Nanoteknolojinin hızla gelişmesi ile sağlık alanda yapılan çalışmalar milyonlarca insan için umut kaynağı oluyor. Tıp dünyasında hızla ilerleyen yeni çalışmalar, yapay doku ve organ üretimi ile ilgili araştırmalar devam ederken, Marmara Üniversitesi, Teknoloji Fakültesi bünyesinde bulunan Metalurji ve Malzeme Mühendisliği Bölümüne bağlı İleri Nanomalzemeler Araştırma Laboratuvarı’nda, çok disiplinli çalışmalar sonucunda doku ve organ üretimi Nanoteknoloji ve 3 Boyutlu Biyo-Yazıcılar konusunda birçok lisans, yüksek lisans, doktora ve uluslararası projelerdeki çalışmalar da sürdürülüyor.

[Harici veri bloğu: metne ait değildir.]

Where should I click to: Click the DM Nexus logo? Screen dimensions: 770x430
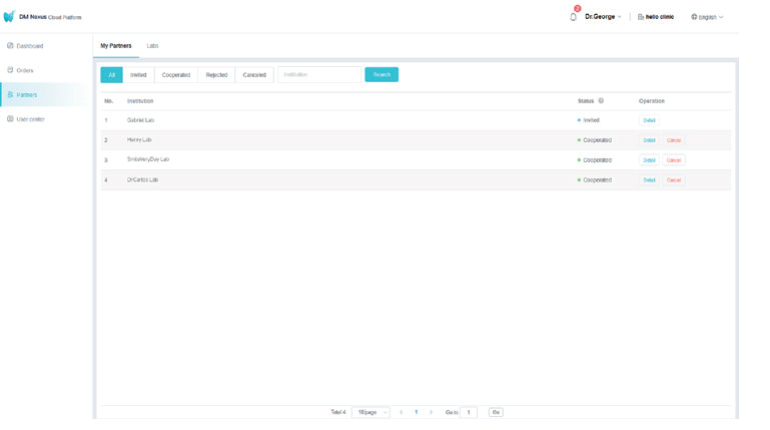click(10, 17)
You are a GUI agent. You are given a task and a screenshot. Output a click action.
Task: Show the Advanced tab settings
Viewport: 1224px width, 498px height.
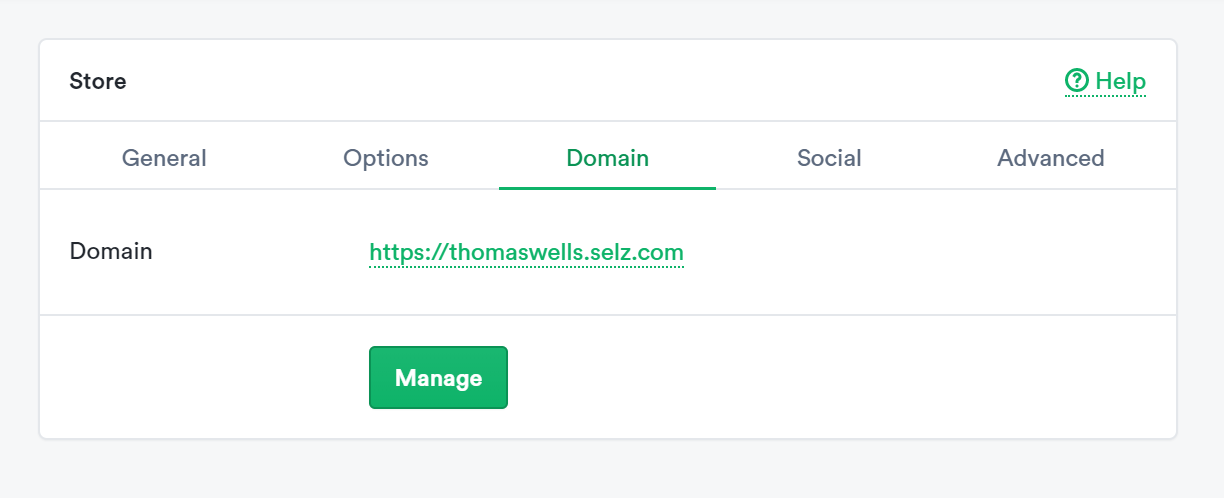pos(1050,158)
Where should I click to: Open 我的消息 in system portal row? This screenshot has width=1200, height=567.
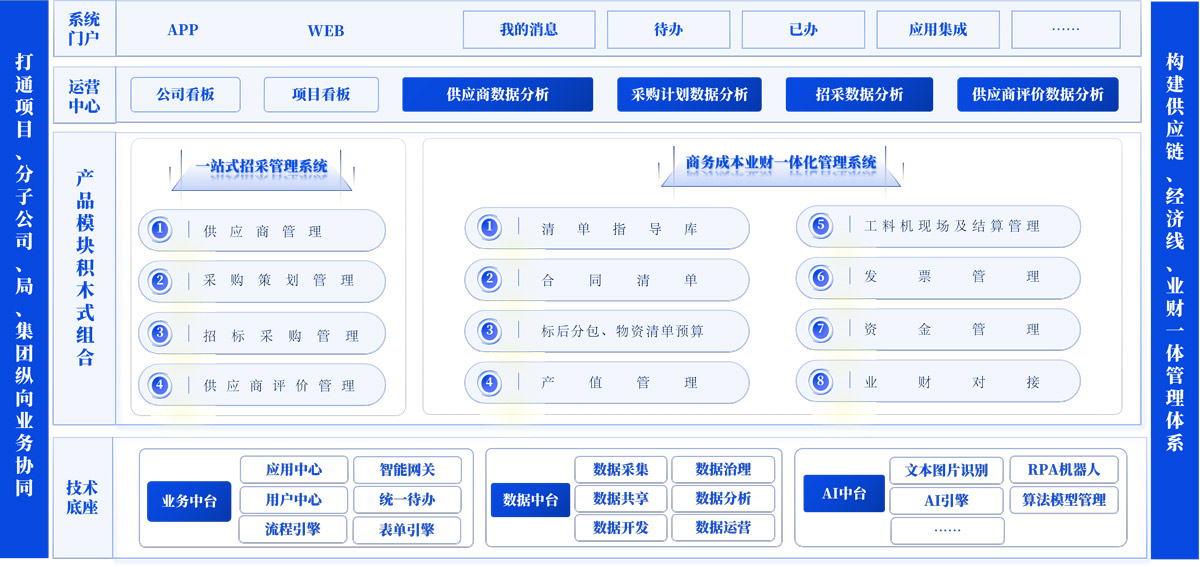(x=528, y=30)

2017 yılında uluslararası 23 yayın ve 1 patent başvurusu ve birçok projeyi bünyesinde bulunduran laboratuvarda, diğer ulusal ve uluslararası iş birliği ile yapılan projeler dahilinde, Yapay Kan Damarı Çalışması, uluslararası ünlü yayımcı kuruluş Taylor & Francis Group bünyesinde yer alan International Journal of Polymeric Materials and Polymeric Biomaterials dergisinde “Production of the Biomimetic Small Diameter Blood Vessels for Cardiovascular Tissue Engineering” adıyla basılmaya hak kazanmıştır.

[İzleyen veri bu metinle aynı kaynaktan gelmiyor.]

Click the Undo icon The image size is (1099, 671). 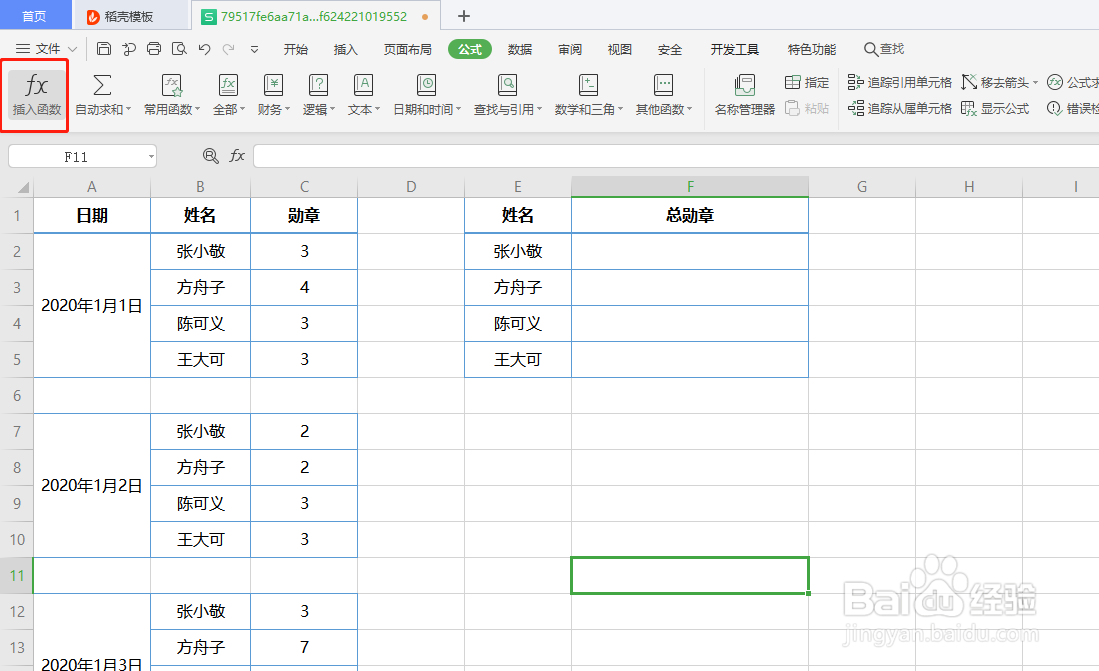[x=204, y=48]
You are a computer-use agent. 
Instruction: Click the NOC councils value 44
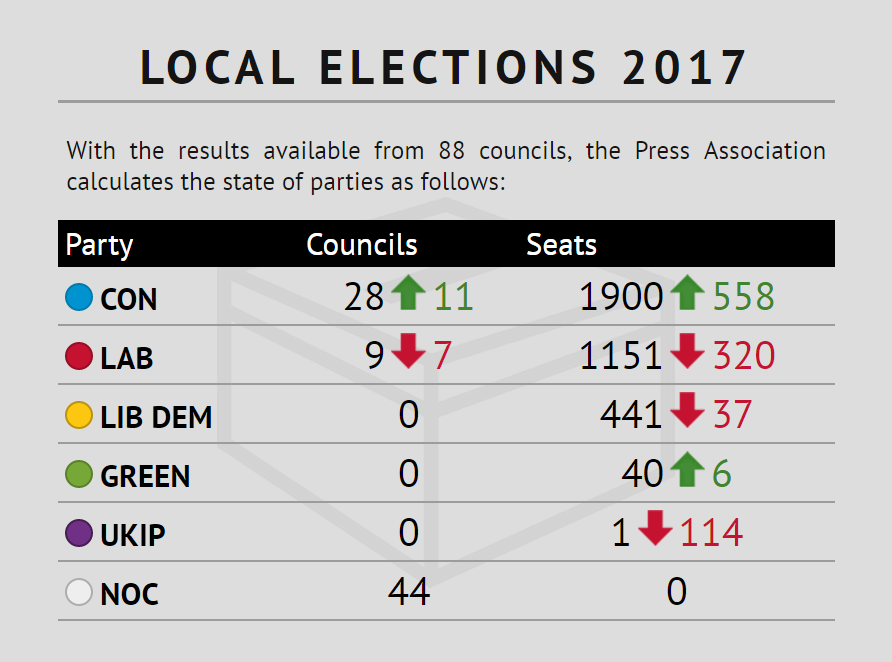point(409,592)
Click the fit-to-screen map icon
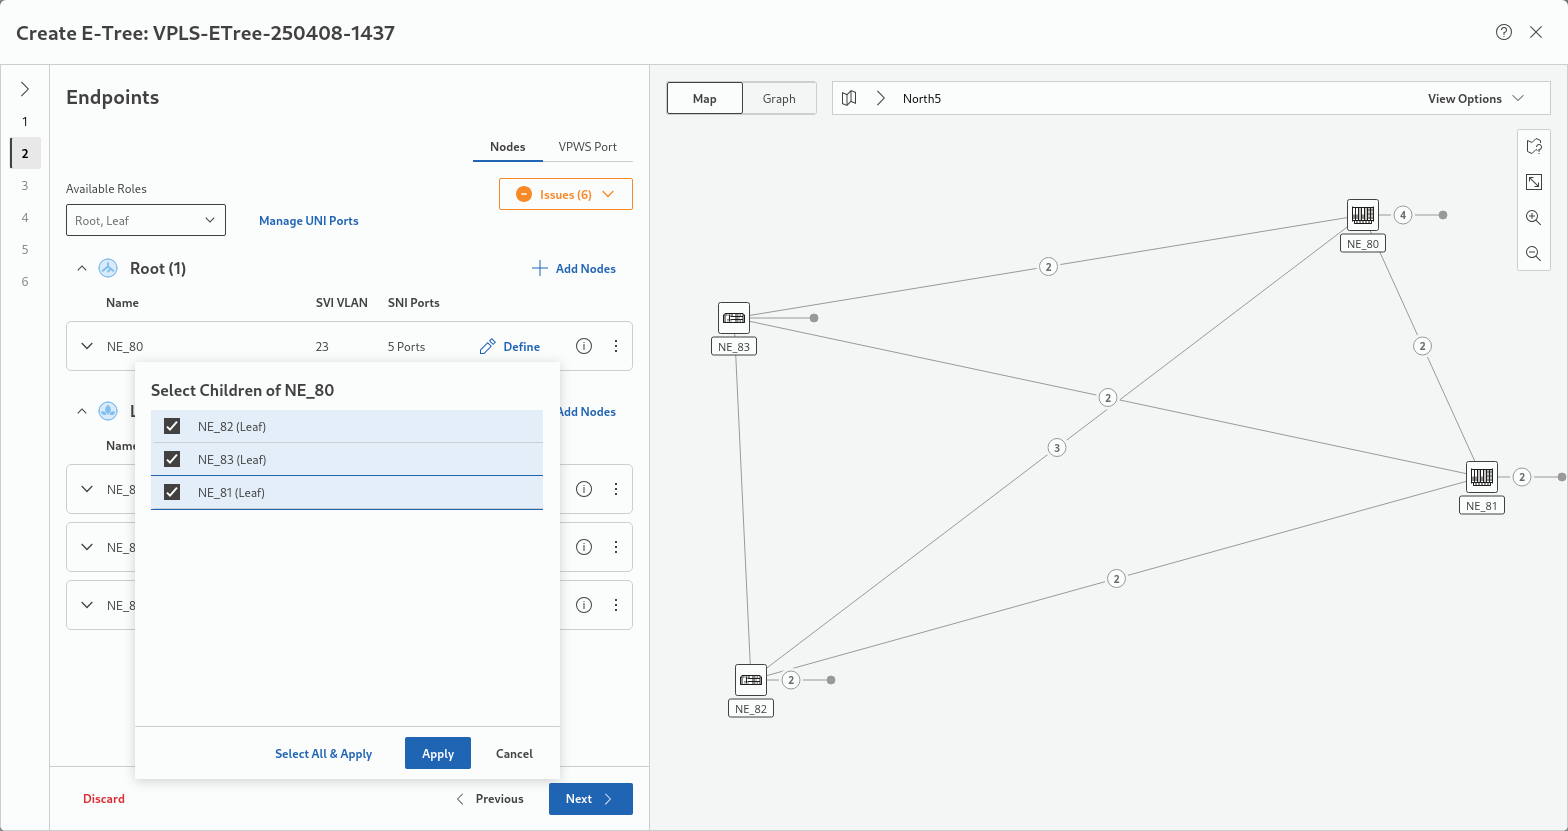 click(1533, 182)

Çalışma kapsamında, dünya çapında oldukça önemli ve popüler bir yöntem olan Elektro-Eğirme yöntemi kullanılarak; bugüne kadar üretilmiş en ufak nano boyutta fiber yapılarından birine sahip, fizyolojik olarak tam işlevsel, biyouyumlu ve biyobozunur ufak çaplı kan damarlarının üretimi ve karakterizasyonu ortaya konulmuştur. Hücre testleri ile başarısı kanıtlanan yapay kan damarlarının hayvan testleri de yapılmış ve üstün özellikleri tıp ve malzeme bilimi literatürüne başarıyla kazandırılmıştır.

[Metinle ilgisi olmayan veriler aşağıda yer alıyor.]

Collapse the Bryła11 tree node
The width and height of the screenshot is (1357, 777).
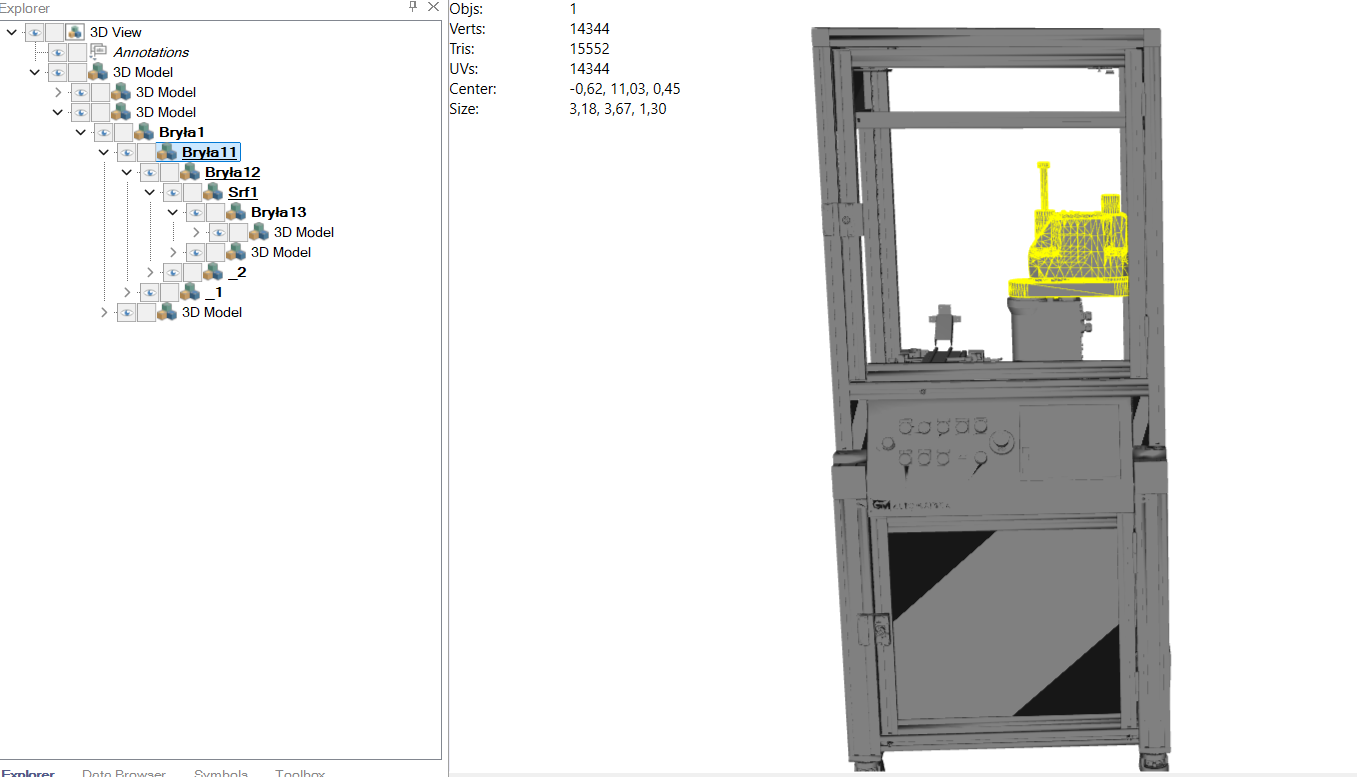103,152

Bu özgün araştırmanın örnek bir takım çalışması ürünü olması üniversitemiz için ayrıca önem teşkil etmektedir. Gerek çalışmanın her aşamasında emek göstermiş olan yüksek lisans öğrencileri, gerek ise uzmanlık alanlarına göre değerli katkıları ile çalışmayı zenginleştirmiş olan, üniversitemizin diğer bölümlerinde görev yapan hocaların katkıları, sonuca başarı ile sonuçlanmasında yardımcı olmuştur. Yurt dışındaki araştırmacılar ve üniversiteler ile kurulan sağlam köprülerin ve değerli tıp doktorlarının katkısı bu çalışmada kesinlikle azımsanmayacak ölçüdedir. Farklı uzmanlık alanlarının bir araya getirilmesi ile oluşan bu ekip 2 yılı aşkın süren bir zaman dilimi ardından nihayet istenilen sonuçlara ulaşabilmeyi başarmışlardır.